Poche figure dividono il mondo del calcio minore come quella del direttore di gara: quando è in campo, tra noi, fatichiamo spesso a volergli bene. Ma, a mente fredda, sappiamo che senza di lui tutto quello che noi facciamo per questo sport non sarebbe possibile. E, allora, ringraziamo le giacchette nere (o molto più spesso fosforescenti, visti i colori inguardabili con cui la Federazione decide di mandarli a fischiare per i campi di provincia e di serie A) con questo post che riassume più o meno a grandi linee le varie tipologie di direttore di gara che potreste incrociare nel vostro cammino sui polverosi campi del calcio minore.

cesari

Lo spavaldo

Lo spavaldo si presenta sul campo a testa alta, petto in fuori, taccuino in mano. Entra dal cancello principale, si fa dare le chiavi dello spogliatoio, saluta con fare deciso i dirigenti delle squadre. Entrato in campo, vive la partita come se fosse una battaglia, una questione personale tra lui e i 22 in campo. E, spesso, molto spesso, anche tra lui e il pubblico. Come frequentemente accade, dopo 10 minuti la partita va in vacca, per colpe esclusivamente sue, che ha riscaldato gli animi apostrofando in malo modo chiunque si sia avvicinato a lui.
Un po’ per timore reverenziale, un po’ perchè così va il mondo, i giocatori decidono che se l’arbitro li ha fatti innervosire, devono picchiarsi tra loro. Per cui, la partita finisce in genere con almeno un paio di espulsi. A fine partita, però, lo spavaldo ne ha in genere combinate troppe, e all’ultima occhiataccia al libero della squadra di casa, finisce per prenderle da qualcuno. Solitamente lo spavaldo coincide infatti con la tipologia dell’arbitro che prende le mazzate.

rizz

Quello che tiene famiglia

Figura opposta e complementare allo spavaldo. L’arbitro che tiene famiglia vede la partita di Terza Categoria come un modo per portare a casa un contributo monetario extra, e, dunque, l’unico obiettivo della giornata sarà arrivare sano e salvo a casa. Per questo motivo, finisce per chiudere un occhio praticamente su tutto quello che succede in campo.
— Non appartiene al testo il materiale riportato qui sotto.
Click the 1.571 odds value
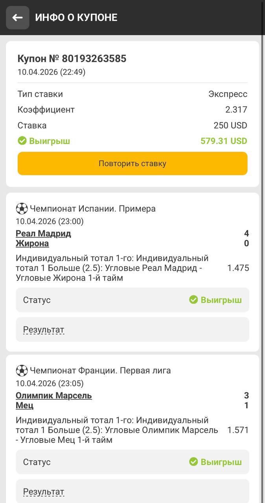coord(238,430)
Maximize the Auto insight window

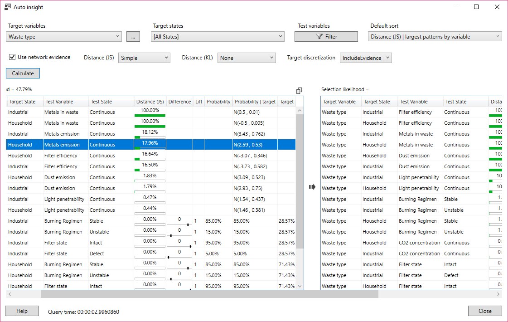pos(476,7)
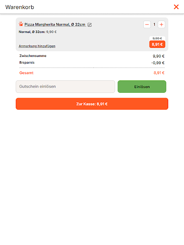The width and height of the screenshot is (184, 245).
Task: Close the Warenkorb with the red X
Action: pos(176,7)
Siccome 22 animali in campo, se lasciati alla legge della giungla, non diventano agnellini in maniera automatica, la partita arbitrata da quello che tiene famiglia termina molto spesso in una sfida all’OK Corral. Ma a quello che tiene famiglia poco importa. In qualche modo, egli fa arrivare la fine dei 90′ regolamentari, che spesso sono anche 80, e si rifugia nello spogliatoio. Se qualcuno ha qualcosa da riferirgli, pazientemente attende anche fino a notte inoltrata nel suo spogliatoio, dopo di che prende, torna a casa, dà un bacetto a moglie e figli e si mette a dormire serenamente come nulla fosse.